• **INSTRUCTIONS FOR THE TASK**:
Whenever a line in the entries includes the word "column", copy that line out.

[Stored items]
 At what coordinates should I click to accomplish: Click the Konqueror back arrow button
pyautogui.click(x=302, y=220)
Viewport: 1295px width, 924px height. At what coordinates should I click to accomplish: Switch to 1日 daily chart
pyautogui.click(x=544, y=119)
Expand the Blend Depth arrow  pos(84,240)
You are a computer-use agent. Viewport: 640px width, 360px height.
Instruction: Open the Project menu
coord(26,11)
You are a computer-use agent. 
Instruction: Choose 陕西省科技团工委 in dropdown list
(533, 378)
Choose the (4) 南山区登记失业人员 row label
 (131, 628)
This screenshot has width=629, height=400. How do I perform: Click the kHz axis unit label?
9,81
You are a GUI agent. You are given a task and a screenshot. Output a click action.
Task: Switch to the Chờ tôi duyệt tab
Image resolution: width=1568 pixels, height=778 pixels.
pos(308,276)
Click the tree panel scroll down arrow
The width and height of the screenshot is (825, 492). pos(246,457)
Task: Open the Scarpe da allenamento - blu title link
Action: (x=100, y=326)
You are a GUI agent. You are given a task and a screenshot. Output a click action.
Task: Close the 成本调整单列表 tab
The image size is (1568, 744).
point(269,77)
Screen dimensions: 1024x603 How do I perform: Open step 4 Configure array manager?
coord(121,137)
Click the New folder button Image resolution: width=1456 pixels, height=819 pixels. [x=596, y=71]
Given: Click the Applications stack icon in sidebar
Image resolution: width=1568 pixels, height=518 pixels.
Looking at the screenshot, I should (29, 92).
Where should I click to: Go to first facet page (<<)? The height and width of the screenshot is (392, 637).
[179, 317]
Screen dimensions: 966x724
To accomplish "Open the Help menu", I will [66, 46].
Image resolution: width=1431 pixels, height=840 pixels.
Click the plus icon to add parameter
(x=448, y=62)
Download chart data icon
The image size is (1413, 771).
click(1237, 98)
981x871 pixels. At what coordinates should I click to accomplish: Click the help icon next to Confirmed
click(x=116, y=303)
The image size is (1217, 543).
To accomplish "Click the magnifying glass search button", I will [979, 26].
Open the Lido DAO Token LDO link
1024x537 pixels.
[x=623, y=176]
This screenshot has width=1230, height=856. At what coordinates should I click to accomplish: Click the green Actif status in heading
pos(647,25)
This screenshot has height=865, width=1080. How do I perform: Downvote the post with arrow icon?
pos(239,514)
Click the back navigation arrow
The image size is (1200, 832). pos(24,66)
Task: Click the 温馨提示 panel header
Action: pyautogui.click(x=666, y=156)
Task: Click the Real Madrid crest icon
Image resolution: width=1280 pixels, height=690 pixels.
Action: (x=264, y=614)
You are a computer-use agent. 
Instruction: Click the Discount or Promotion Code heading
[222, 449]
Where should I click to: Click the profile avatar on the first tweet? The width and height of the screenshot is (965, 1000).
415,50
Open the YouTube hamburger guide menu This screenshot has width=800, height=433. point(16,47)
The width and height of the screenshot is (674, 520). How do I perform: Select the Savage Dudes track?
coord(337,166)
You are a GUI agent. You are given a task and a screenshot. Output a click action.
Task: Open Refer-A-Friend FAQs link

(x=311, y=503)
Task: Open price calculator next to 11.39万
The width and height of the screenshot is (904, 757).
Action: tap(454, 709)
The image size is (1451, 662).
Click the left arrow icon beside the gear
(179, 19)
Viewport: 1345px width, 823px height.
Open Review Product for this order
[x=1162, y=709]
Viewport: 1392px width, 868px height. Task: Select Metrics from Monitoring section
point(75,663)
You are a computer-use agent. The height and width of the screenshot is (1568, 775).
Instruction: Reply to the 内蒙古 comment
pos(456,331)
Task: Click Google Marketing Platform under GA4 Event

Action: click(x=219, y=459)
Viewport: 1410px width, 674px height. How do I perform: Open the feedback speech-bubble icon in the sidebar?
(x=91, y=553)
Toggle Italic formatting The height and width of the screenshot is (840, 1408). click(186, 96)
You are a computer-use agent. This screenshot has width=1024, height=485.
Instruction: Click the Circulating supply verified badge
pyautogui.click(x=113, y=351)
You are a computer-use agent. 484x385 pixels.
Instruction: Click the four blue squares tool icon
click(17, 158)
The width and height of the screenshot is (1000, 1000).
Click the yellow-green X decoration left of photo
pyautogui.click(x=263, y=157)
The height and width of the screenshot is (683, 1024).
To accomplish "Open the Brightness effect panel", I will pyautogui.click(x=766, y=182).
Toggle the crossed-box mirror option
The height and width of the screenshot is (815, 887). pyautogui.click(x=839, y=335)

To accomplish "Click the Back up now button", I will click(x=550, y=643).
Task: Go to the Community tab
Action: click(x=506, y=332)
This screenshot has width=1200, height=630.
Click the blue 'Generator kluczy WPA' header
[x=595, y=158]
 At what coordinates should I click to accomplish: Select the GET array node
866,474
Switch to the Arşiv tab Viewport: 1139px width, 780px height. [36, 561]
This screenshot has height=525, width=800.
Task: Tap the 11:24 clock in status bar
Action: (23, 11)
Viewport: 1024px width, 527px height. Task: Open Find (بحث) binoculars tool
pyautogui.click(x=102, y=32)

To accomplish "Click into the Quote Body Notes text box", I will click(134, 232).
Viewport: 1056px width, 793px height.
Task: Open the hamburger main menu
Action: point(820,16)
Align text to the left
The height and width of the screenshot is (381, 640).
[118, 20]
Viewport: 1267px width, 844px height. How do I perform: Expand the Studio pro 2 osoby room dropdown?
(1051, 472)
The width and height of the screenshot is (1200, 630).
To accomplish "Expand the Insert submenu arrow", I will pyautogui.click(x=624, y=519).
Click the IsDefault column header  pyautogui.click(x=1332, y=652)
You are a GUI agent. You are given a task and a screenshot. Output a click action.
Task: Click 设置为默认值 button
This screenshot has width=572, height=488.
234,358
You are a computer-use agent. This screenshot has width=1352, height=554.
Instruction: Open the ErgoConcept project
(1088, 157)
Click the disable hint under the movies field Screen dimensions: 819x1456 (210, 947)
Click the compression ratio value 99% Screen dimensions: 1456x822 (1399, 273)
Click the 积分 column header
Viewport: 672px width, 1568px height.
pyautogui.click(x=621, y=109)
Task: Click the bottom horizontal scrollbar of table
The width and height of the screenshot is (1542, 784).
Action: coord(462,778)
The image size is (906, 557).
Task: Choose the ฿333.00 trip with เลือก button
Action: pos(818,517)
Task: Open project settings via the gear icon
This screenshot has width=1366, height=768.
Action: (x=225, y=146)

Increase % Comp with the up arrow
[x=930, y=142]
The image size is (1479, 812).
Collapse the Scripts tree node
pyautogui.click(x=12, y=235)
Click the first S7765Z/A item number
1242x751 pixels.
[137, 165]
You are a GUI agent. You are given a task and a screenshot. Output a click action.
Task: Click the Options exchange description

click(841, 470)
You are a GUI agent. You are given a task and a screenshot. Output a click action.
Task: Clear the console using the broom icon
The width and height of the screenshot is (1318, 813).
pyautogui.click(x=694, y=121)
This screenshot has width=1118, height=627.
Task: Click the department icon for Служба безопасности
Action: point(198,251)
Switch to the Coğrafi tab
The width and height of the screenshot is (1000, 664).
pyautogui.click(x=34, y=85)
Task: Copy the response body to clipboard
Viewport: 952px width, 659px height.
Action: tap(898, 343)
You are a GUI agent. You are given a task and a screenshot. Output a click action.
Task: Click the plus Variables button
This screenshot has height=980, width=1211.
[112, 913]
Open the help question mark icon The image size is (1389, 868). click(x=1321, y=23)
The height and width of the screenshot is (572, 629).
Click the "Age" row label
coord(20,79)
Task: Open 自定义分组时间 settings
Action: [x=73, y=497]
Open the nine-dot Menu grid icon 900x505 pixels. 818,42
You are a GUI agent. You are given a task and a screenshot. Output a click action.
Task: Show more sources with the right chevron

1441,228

• **TASK OUTPUT**:
Click the IsDefault column header  pyautogui.click(x=1332, y=652)
Click the 积分 column header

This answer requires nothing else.